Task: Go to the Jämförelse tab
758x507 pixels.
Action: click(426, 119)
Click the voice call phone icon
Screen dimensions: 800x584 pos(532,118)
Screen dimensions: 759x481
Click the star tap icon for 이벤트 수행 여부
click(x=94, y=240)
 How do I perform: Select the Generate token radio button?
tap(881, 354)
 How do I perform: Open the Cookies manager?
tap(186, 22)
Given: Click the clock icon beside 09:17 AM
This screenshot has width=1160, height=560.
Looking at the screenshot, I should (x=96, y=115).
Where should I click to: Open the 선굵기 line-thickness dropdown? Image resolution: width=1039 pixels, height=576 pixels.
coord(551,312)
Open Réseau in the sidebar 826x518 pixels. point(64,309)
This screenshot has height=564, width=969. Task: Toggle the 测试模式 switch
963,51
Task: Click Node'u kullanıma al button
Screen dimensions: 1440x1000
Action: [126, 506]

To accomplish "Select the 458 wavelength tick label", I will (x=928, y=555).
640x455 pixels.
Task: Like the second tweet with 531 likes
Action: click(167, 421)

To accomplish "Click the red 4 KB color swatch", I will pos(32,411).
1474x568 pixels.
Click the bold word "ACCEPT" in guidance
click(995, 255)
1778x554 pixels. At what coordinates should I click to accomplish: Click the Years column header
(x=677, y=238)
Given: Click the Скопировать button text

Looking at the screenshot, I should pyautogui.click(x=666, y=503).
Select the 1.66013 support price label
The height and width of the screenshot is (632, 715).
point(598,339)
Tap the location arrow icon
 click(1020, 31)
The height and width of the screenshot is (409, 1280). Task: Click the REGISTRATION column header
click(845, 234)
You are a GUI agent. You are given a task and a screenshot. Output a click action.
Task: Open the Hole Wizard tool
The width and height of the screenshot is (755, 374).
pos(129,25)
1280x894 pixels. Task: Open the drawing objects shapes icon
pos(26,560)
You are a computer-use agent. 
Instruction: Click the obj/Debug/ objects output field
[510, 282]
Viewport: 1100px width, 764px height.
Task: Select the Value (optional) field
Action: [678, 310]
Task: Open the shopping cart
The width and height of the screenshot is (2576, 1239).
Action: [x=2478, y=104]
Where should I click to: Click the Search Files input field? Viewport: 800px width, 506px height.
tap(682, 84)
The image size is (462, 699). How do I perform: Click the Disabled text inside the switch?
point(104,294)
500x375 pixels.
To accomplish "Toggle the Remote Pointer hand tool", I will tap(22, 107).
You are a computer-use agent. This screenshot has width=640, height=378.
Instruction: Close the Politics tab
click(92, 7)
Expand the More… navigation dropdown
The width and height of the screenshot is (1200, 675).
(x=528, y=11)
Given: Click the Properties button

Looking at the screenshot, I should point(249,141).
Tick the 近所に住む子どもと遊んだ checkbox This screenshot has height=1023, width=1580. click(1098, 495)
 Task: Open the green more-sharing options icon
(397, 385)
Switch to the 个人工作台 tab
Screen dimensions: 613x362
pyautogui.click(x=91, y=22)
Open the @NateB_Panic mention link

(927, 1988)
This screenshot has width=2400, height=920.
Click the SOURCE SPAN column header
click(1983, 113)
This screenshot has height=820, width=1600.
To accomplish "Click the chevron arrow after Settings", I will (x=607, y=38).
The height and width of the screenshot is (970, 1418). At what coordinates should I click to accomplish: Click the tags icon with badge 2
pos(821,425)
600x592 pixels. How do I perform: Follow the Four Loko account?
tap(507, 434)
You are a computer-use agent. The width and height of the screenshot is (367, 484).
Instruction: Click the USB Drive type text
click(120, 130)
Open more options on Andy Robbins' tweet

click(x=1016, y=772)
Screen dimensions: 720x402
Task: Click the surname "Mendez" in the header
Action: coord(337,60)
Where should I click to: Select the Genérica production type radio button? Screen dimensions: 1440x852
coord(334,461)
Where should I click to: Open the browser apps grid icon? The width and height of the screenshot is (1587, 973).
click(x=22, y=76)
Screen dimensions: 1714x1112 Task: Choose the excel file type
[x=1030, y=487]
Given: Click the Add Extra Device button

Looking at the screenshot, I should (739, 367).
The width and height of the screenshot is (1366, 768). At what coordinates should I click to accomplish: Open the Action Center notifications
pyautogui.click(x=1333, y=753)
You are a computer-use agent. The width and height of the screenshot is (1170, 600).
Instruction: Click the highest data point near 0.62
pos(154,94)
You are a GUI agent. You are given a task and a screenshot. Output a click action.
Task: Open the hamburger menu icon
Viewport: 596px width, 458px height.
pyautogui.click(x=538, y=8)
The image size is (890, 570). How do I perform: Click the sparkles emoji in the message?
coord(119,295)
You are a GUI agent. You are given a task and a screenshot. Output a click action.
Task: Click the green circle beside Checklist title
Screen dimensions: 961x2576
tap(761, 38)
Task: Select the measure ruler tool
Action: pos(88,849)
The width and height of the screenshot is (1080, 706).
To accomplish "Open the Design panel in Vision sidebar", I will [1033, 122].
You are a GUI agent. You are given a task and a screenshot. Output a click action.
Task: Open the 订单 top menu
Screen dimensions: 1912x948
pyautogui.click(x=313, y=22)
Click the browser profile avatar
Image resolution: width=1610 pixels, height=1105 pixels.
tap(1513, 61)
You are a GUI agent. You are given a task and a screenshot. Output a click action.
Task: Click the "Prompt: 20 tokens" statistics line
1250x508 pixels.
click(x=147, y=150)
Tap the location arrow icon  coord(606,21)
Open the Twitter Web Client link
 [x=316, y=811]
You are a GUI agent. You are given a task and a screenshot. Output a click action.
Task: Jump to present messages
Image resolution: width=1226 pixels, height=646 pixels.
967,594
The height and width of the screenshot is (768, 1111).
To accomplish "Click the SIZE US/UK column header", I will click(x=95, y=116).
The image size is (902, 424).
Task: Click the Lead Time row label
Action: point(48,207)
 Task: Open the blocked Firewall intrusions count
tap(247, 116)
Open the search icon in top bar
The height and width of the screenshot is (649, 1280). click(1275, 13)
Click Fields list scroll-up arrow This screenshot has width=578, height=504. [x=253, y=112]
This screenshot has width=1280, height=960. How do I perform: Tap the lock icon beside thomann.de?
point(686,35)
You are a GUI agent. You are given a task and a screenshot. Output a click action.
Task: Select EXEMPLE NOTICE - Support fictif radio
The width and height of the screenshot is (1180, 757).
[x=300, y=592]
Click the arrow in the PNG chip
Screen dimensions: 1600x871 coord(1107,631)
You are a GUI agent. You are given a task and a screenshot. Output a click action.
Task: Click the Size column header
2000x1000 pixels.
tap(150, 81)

----

Exercise brief:
Look through the entries above. Extract each line with the word "sidebar".

Answer box:
Open Réseau in the sidebar 826x518 pixels. point(64,309)
To accomplish "Open the Design panel in Vision sidebar", I will [1033, 122].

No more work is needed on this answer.